Ensuite, il y a la sous-information des parents par rapport à l’organisation de la session des malades. Cette session jouit peu ou pas du tout de visibilité dans les médias. Le ministère en charge du secteur et ses démembrements n’en font pas un événement. Le moindre communiqué à son sujet n’est diffusé sur les stations de radio dans les localités en vue d’informer les parents de l’organisation d’une telle phase de repêchage des absents aux examens nationaux.

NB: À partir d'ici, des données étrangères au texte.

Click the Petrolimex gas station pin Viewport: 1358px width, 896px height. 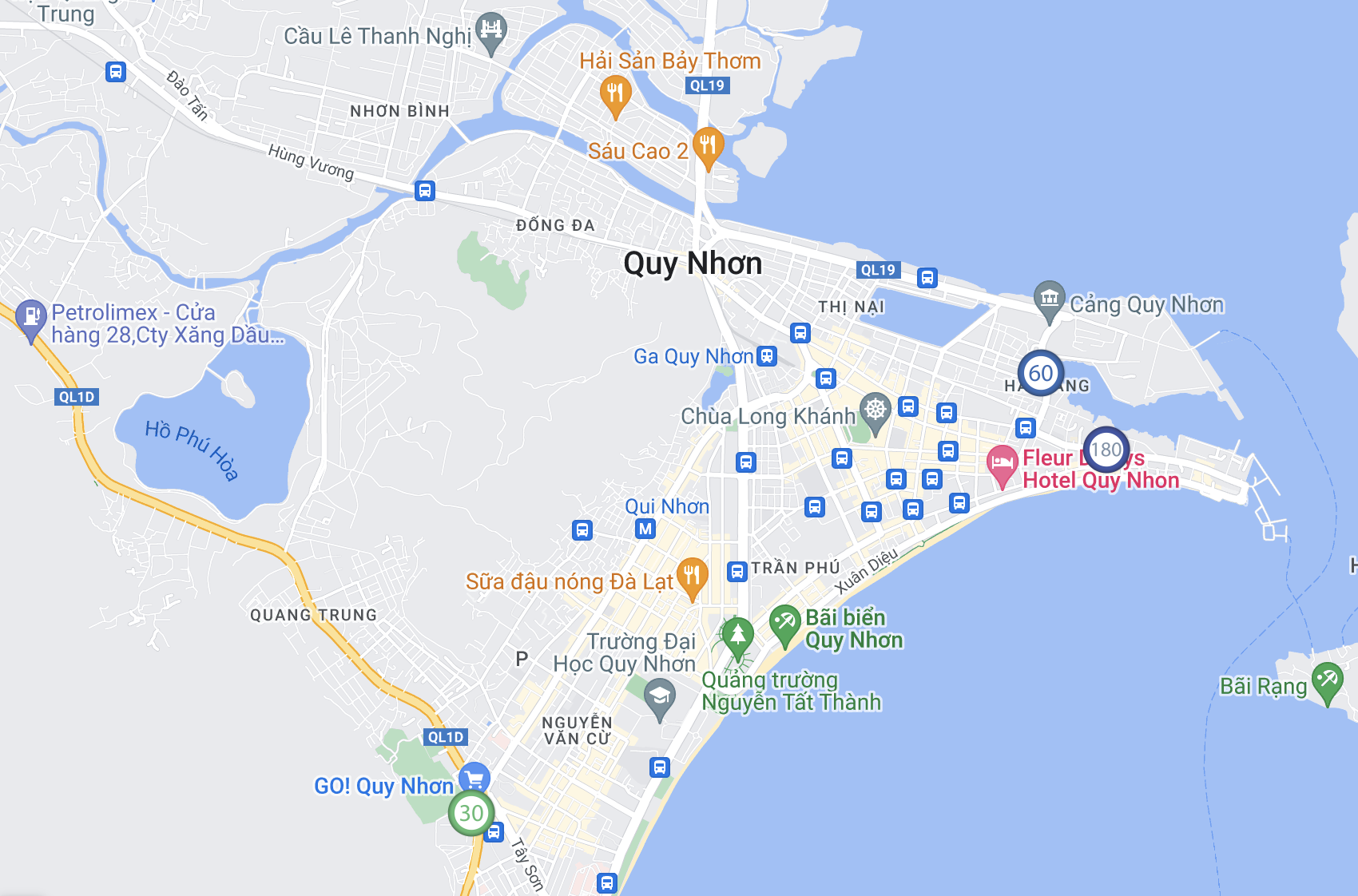31,321
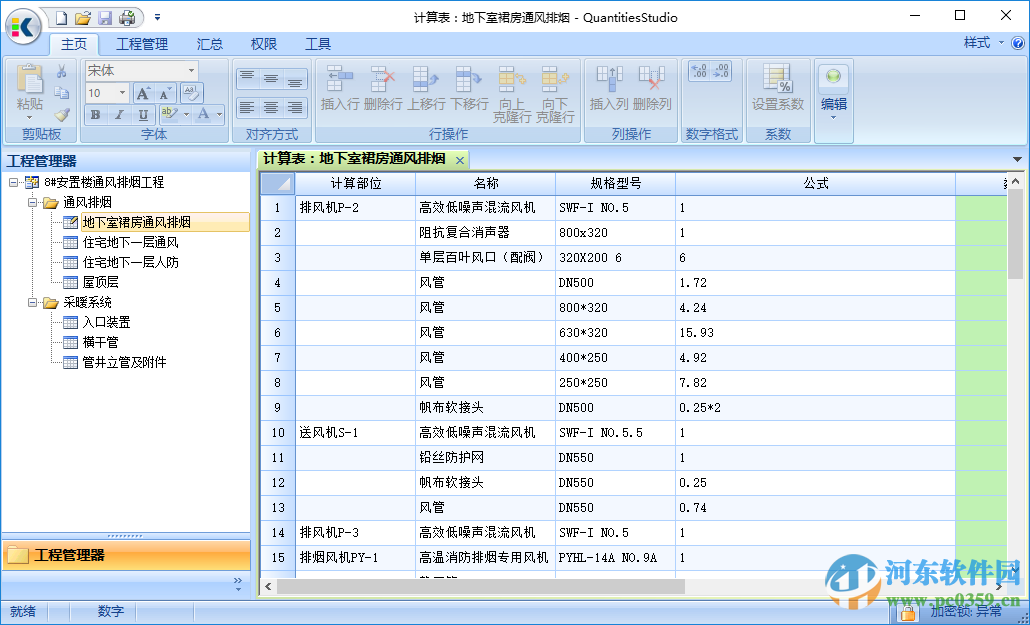Open the 工具 menu tab

(318, 43)
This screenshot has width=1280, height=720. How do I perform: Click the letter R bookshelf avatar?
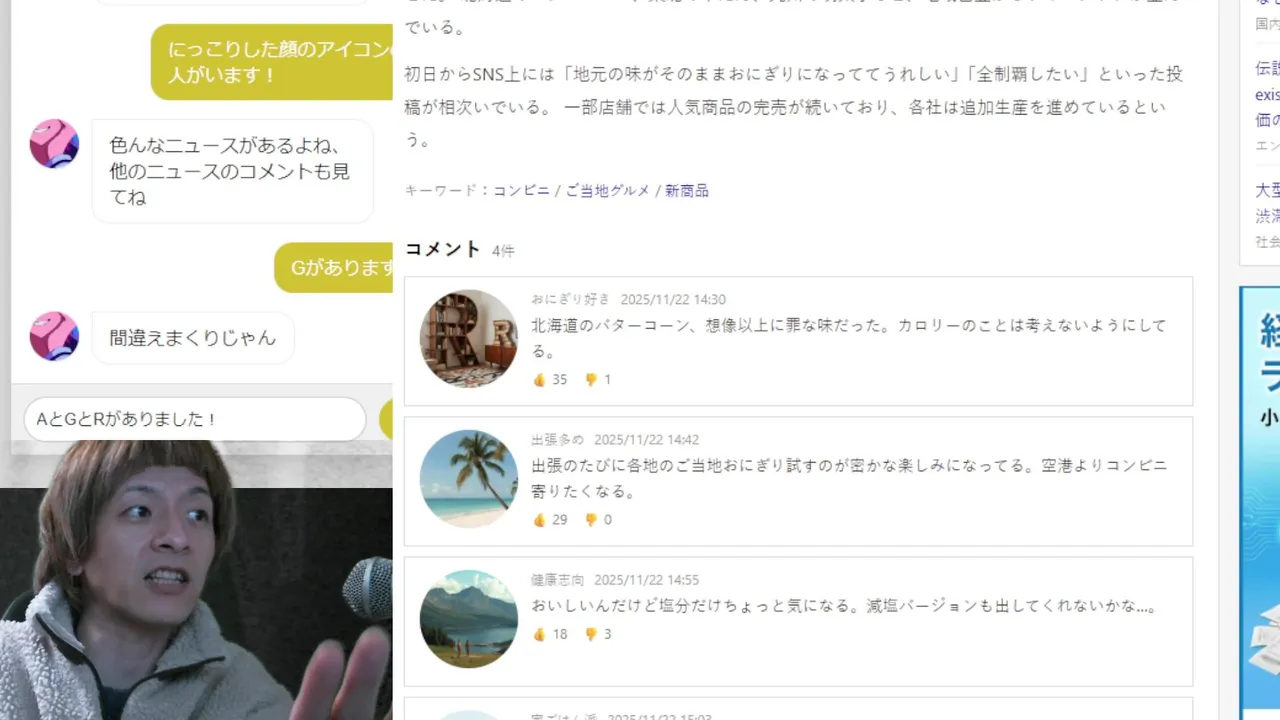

L’exode rural serait enfin la cause principale de la déperdition des candidats. Serge Hounkanrin, directeur départemental de l’Enseignement maternel et primaire pour le Couffo, le décrit d’ailleurs comme un phénomène récurrent dans les localités du Mono et du Couffo. Son homologue en charge du Mono, Lambert Bossou, avance que la plupart des écoliers concernés sont conduits dans des pays comme le Nigeria et la Côte d’Ivoire dès la fin des cours. Ils y sont convoyés pour servir de main-d’œuvre, selon un élu local de Dogbo qui dénonce que ce soit parfois par enlèvement que les enfants sont embarqués en aventure.
Les foyers de ce phénomène sont aussi connus. C’est le cas des circonscriptions scolaires de Dogbo où 104 absents sont dénombrés sur 1 369 candidats et de Toviklin avec 98 absents sur 1 320 inscrits en 2016. Le grand nombre d’absents est noté à la circonscription scolaire de Bopa qui a enregistré 154 défections dans le rang de ses candidats. L’exode rural, pour certains acteurs de la Société civile, « fait plus de ravages au sein de la couche juvénile du Mono et du Couffo que ne laissent transparaître les taux des absences relevés en période d’examen ». Patrice Kohoundé, ancien directeur départemental en charge des Enseignements maternel et primaire, alertait en 2016 qu’« Il urge de renforcer la sensibilisation contre le phénomène ». Aujourd’hui encore son cri de détresse mérite d’être repris par tous les activistes du respect des droits des enfants. Une chose est de rendre l’école gratuite, mais l'autre est de sécuriser les enfants en vue de les maintenir dans le système scolaire.